[Start of Attachment]

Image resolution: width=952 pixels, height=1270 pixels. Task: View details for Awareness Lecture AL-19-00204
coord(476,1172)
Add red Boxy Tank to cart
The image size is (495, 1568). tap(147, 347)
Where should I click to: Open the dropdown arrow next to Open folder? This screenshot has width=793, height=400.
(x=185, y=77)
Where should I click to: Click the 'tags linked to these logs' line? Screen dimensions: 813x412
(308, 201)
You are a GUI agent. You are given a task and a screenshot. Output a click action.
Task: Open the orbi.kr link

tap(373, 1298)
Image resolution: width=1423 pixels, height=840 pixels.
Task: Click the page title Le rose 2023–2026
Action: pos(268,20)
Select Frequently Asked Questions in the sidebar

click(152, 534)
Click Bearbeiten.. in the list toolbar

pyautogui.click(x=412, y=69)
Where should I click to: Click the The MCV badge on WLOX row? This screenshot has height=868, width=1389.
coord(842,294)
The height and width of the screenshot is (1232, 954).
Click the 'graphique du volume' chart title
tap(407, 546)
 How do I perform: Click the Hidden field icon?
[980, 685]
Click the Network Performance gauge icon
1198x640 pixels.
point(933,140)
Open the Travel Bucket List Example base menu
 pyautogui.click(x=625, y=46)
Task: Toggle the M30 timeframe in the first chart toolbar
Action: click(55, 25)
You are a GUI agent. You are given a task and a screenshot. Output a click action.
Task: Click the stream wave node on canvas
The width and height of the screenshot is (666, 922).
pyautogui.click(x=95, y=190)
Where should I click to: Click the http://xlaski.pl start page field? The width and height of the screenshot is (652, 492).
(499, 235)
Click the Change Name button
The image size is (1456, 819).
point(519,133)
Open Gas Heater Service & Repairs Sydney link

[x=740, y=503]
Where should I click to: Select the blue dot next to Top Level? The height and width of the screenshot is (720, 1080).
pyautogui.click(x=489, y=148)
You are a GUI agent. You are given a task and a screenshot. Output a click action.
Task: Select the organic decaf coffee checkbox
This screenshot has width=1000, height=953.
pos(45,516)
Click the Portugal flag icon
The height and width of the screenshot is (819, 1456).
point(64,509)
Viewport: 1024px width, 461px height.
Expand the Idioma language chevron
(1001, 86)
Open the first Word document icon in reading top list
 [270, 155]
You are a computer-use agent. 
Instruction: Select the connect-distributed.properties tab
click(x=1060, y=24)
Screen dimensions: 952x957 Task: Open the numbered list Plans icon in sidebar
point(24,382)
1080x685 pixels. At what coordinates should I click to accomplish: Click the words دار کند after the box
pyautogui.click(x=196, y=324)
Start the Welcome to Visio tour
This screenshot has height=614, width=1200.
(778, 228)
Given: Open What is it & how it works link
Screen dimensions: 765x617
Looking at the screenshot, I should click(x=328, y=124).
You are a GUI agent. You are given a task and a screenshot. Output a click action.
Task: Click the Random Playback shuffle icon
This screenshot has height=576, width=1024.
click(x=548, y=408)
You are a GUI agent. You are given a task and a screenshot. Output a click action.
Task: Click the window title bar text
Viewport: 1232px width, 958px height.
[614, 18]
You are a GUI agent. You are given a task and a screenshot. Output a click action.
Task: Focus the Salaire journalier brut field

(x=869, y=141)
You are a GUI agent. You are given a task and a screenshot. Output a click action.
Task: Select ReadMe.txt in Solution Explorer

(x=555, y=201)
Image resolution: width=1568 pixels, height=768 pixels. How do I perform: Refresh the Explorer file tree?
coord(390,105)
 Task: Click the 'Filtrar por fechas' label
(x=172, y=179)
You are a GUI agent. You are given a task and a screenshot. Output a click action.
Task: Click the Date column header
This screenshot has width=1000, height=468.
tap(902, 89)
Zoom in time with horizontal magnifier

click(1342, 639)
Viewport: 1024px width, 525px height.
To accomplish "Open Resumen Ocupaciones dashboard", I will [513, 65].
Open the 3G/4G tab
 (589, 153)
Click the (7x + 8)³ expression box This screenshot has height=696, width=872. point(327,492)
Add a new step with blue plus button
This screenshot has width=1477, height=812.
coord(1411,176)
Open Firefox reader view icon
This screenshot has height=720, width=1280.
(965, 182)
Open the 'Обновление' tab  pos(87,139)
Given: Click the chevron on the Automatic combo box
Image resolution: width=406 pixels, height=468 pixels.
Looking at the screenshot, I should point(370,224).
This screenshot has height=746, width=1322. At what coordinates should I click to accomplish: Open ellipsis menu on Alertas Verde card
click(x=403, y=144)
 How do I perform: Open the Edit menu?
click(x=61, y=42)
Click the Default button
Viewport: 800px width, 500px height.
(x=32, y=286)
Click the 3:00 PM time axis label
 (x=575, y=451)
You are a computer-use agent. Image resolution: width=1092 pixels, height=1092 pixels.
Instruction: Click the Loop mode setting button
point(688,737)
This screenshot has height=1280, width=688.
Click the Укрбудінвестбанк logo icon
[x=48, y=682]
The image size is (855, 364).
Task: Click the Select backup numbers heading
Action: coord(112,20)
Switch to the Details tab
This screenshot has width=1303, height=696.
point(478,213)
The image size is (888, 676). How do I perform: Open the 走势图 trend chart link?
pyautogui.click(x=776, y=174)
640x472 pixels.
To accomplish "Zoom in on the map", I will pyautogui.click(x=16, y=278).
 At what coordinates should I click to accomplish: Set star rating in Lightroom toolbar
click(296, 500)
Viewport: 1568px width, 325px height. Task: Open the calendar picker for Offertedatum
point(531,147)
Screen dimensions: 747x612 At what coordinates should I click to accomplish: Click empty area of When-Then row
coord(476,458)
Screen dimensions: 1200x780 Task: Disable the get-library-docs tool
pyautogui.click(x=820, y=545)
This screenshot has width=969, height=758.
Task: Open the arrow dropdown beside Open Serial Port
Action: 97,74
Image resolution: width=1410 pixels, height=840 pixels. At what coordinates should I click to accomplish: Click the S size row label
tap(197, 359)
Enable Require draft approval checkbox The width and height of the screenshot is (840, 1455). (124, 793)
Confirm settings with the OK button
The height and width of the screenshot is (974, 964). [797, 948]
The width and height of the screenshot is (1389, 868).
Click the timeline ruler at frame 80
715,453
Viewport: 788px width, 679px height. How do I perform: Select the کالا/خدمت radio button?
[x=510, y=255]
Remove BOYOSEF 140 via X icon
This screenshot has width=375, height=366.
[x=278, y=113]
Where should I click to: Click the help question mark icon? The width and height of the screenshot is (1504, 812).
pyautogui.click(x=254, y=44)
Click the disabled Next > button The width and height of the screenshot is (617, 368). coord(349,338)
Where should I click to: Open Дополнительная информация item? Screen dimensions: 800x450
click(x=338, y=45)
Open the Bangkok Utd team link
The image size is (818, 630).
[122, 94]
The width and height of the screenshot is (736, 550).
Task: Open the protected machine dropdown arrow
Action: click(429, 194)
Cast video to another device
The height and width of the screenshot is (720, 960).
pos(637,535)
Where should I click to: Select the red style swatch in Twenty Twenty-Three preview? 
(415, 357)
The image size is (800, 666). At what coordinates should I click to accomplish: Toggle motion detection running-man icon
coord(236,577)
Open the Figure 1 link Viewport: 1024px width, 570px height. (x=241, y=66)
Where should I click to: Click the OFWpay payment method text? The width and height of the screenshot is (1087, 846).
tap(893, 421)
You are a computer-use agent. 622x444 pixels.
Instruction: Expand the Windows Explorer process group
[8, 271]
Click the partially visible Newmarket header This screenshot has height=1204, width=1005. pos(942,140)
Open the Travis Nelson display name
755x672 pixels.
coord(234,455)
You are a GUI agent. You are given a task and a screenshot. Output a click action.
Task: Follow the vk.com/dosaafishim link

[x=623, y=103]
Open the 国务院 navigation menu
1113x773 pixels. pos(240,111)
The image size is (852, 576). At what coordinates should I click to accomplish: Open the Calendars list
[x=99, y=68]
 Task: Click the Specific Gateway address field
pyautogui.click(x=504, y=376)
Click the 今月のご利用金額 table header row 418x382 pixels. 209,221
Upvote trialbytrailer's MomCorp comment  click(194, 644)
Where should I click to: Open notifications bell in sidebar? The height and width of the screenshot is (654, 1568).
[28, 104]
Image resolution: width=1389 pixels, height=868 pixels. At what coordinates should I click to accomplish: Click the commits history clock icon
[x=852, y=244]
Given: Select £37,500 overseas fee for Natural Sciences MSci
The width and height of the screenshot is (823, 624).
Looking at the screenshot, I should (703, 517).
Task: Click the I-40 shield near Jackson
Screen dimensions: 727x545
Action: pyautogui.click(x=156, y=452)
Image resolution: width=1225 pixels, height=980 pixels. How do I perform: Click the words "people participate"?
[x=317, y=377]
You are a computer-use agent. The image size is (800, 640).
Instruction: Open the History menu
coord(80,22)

[End of Attachment]

§ Your objective: Whenever the word "computer" occurs in a line above, copy that line.

§ Response to the exercise:
You are a computer-use agent. 
You are a computer-use agent. Image resolution: width=1092 pixels, height=1092 pixels.
You are a computer-use agent. 622x444 pixels.
You are a computer-use agent. The image size is (800, 640).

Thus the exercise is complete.